Saturday, May 24, 2008

Better thinking through chemistry

As reported by the Economist, two prescription drugs are being used/abused by a large number of scientists to improve their focus, concentration, and memory:

Provigil [modafinil] and Ritalin [methylphenidate] really do enhance cognition in healthy people. Provigil, for example, adds the ability to remember an extra digit or so to an individual's working memory (most people can hold seven random digits in their memory, but have difficulty with eight). It also improves people's performance in tests of their ability to plan. Because of such positive effects on normal people, says the report, there is growing use of these drugs to stave off fatigue, help shift-workers, boost exam performance and aid recovery from the effects of long-distance flights.

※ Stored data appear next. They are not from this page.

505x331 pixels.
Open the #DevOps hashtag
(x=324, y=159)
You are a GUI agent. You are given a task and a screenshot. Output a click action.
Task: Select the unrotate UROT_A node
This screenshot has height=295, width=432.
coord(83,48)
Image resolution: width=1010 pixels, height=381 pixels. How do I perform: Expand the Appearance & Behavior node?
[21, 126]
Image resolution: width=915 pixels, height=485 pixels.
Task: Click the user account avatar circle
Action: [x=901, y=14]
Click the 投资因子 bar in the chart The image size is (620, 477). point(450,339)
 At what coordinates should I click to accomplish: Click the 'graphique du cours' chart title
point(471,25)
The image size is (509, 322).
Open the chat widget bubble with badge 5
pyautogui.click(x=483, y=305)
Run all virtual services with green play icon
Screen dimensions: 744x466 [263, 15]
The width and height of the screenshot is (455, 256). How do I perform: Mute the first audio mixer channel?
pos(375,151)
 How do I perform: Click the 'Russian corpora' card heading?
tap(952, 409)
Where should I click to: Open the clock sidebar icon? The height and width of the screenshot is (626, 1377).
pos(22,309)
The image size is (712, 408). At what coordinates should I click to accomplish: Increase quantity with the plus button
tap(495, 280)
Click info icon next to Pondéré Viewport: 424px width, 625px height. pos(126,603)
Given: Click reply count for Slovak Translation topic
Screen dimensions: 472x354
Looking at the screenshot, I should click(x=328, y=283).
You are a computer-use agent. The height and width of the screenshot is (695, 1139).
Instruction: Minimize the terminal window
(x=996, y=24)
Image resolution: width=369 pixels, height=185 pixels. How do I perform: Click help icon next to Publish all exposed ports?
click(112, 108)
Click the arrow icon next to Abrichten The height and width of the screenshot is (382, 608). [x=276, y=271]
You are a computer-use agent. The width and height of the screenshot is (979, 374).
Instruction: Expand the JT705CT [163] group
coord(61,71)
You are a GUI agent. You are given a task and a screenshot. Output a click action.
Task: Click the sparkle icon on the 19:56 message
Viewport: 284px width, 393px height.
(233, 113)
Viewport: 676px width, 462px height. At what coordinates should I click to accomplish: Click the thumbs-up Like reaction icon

Earlier this year, Nature, one of the world's leading scientific journals, carried out an informal survey of its (mostly scientific) readers. One in five of the 1,400 people who responded said they had taken Ritalin, Provigil or beta blockers (drugs that can have an anti-anxiety effect) for non-medical reasons. They used them to stimulate focus, concentration or memory. Of that one in five, 62% had taken Ritalin and 44% Provigil. Most users had somehow obtained their drugs on prescription or else bought them over the internet.

It remains to be seen whether normal people will find the side-effects of these drugs to be better or worse than those of caffeine or cocaine.